Seguramente el término “democracia”, en sus múltiples variaciones lingüísticas e interpretaciones, ha sido unos de los más utilizados en la historia desde el siglo 6 a. C. -donde suele colocarse su origen en Atenas- y hasta nuestros días, ya inundados de inteligencia artificial y redes sociales.

Esa palabra ha sido invocada igual en regímenes autoritarios del espectro respectivo, sean izquierdas o derechas. Incluso se utiliza como justificación para realizar actos que tienen como objetivo socavar a la propia democracia desde adentro. Por ejemplo, a través de leyes o reformas constitucionales, concentración de poder mediante cooptación de poderes u organismos o, en un extremo, su desaparición.

Esto va también de la mano con estrategias de polarización de la cual abrevan determinados regímenes, para instalar en el horizonte e imaginario social que existen enemigos que deben ser aplastados por ser los causantes de todos los males. Sus visiones y pensamientos no van más allá de sus narices, reduciendo todo a “buenos y malos”, a “ellos contra nosotros”, a “estás conmigo o contra mí”. No importa el espectro político, siguen guiones similares.

Políticos o gobernantes que tienden a simplificar todo y no mirar más allá de los periodos electorales, omiten las complejidades y pluralidad que hay en nuestras realidades y sociedades.

Resulta fácil y cómodo repartir culpas, generar enemigos y polarizar, pero también es vital corresponsabilizarnos socialmente por la esencial razón de que cohabitamos y desplegamos nuestras vidas en espacios comunes, donde interactuamos, convivimos, dependemos y somos mutualidades vivas. Por supuesto, sin omitir ni vaciar nuestras diversidades de pensamientos, ideas, opiniones, visiones, que no nos hacen un ente homogéneo y uniforme como determinados regímenes quieren imponer.
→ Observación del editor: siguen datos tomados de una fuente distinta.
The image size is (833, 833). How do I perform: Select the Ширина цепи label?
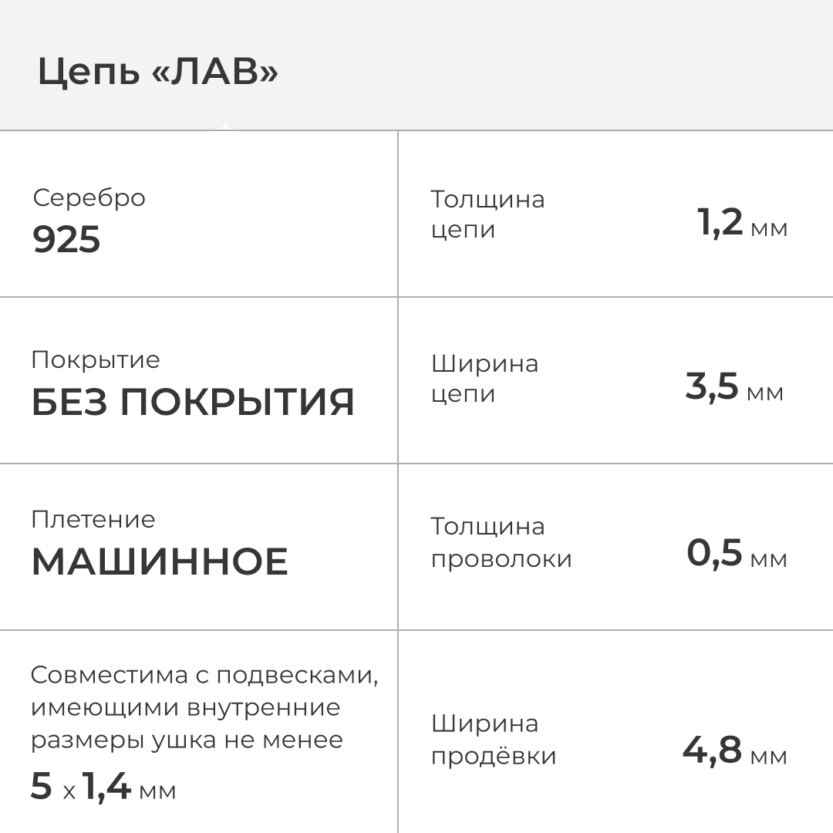point(484,378)
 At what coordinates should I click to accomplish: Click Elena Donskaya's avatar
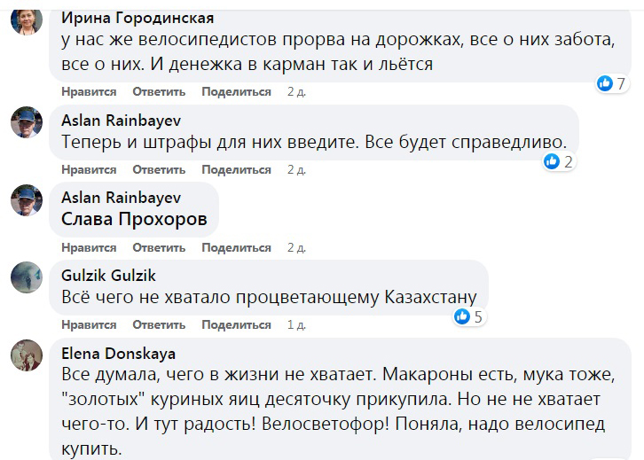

Pero es asumiendo y aprendiendo a canalizar y construir en común, con y a partir de nuestras complejidades y diversidades, como podemos dar los primeros pasos en un mejor camino.

Hoy más que nunca contamos con ríos de información a través de internet y redes sociales que, paradójicamente, nos está generando mayor desconfianza, miedo y, a su vez, menor discernimiento, menos análisis y atención.

Hoy más que nunca debemos apostar por equilibrios que no nos lleven al extremo de no creer en nada y voltear hacia otros lados, ni al extremo de saturarnos y creer en todo, aunque sea desinformación o mentiras deliberadas.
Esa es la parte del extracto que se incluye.